What is required: Can you format everything from the record containing "Tap the Terrace" down to the one containing "Click the VILLA", both included, as a Markdown table with the columns No. and Record, leaving out blank lines?

Records from a pointing dataset:
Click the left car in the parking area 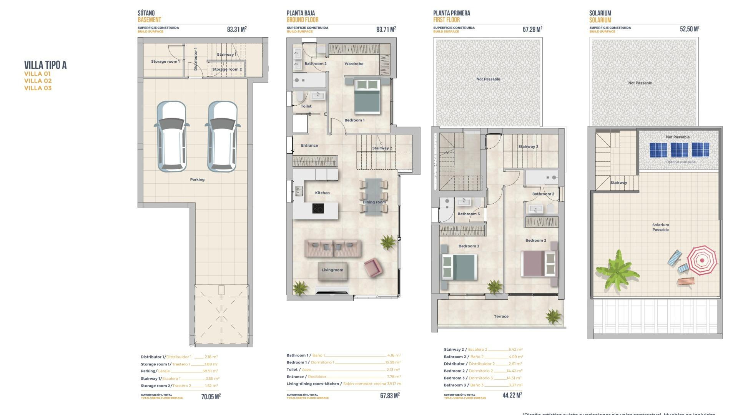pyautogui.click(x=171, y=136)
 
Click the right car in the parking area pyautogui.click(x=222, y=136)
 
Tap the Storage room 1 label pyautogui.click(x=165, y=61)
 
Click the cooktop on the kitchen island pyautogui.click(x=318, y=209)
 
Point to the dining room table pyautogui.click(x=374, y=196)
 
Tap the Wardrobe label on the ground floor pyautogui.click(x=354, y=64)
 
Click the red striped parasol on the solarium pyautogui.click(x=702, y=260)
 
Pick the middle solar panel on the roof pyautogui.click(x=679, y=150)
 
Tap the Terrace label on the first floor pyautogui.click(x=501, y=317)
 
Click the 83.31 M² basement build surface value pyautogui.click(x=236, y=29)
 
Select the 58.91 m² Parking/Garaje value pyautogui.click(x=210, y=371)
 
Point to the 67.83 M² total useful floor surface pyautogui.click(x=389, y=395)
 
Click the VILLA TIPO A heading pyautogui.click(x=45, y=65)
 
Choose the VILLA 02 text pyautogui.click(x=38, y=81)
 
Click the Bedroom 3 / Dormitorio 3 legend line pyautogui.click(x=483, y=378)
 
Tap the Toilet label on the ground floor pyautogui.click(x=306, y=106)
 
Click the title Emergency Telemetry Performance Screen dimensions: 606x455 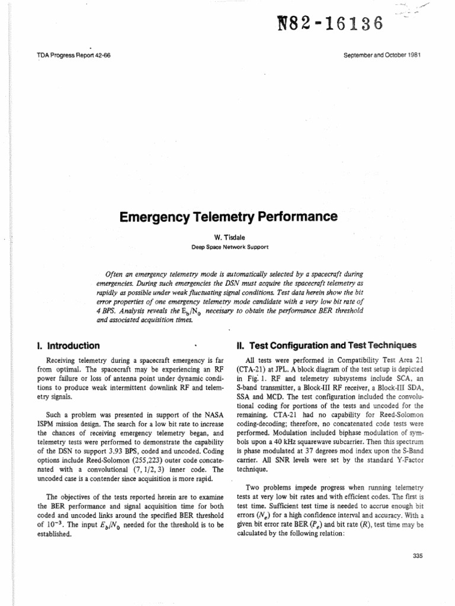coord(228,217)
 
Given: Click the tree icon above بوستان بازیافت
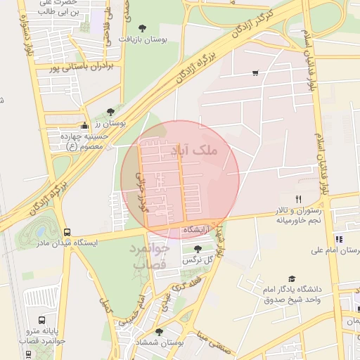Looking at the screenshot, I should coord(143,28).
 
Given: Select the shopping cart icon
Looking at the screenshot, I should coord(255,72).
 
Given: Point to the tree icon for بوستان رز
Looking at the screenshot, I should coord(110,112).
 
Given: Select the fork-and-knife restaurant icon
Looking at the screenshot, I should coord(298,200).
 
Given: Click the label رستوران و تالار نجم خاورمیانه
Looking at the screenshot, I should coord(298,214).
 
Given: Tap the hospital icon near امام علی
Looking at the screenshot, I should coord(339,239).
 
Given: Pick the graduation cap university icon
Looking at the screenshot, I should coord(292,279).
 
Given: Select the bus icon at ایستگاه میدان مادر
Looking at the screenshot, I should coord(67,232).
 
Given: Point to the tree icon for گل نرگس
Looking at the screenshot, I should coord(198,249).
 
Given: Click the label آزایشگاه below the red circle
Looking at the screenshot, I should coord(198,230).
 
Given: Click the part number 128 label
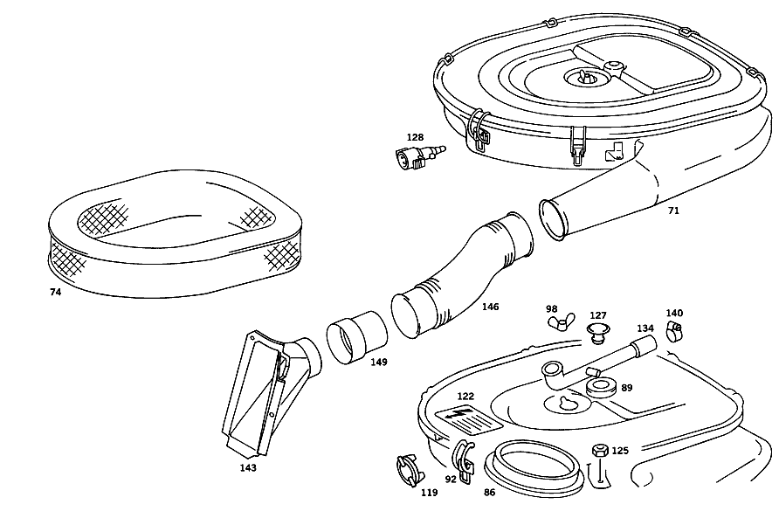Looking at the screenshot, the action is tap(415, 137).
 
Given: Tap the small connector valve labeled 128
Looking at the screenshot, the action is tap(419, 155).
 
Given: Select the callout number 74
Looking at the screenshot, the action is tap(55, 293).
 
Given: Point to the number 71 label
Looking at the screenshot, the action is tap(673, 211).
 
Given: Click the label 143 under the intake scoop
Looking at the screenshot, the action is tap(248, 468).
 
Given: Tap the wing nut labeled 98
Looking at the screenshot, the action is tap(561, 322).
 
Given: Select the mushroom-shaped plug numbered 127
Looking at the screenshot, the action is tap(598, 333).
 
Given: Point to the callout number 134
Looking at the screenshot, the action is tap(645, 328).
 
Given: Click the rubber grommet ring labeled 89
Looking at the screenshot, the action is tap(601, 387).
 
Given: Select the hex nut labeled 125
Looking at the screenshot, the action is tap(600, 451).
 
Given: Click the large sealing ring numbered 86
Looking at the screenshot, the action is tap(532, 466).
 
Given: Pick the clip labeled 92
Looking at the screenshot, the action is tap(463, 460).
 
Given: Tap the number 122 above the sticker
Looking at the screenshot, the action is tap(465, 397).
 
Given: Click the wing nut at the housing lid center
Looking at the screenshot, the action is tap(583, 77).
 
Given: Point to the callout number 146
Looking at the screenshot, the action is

Result for this exercise:
| No. | Record |
|---|---|
| 1 | Tap the Terrace label on the first floor pyautogui.click(x=501, y=317) |
| 2 | Click the 83.31 M² basement build surface value pyautogui.click(x=236, y=29) |
| 3 | Select the 58.91 m² Parking/Garaje value pyautogui.click(x=210, y=371) |
| 4 | Point to the 67.83 M² total useful floor surface pyautogui.click(x=389, y=395) |
| 5 | Click the VILLA TIPO A heading pyautogui.click(x=45, y=65) |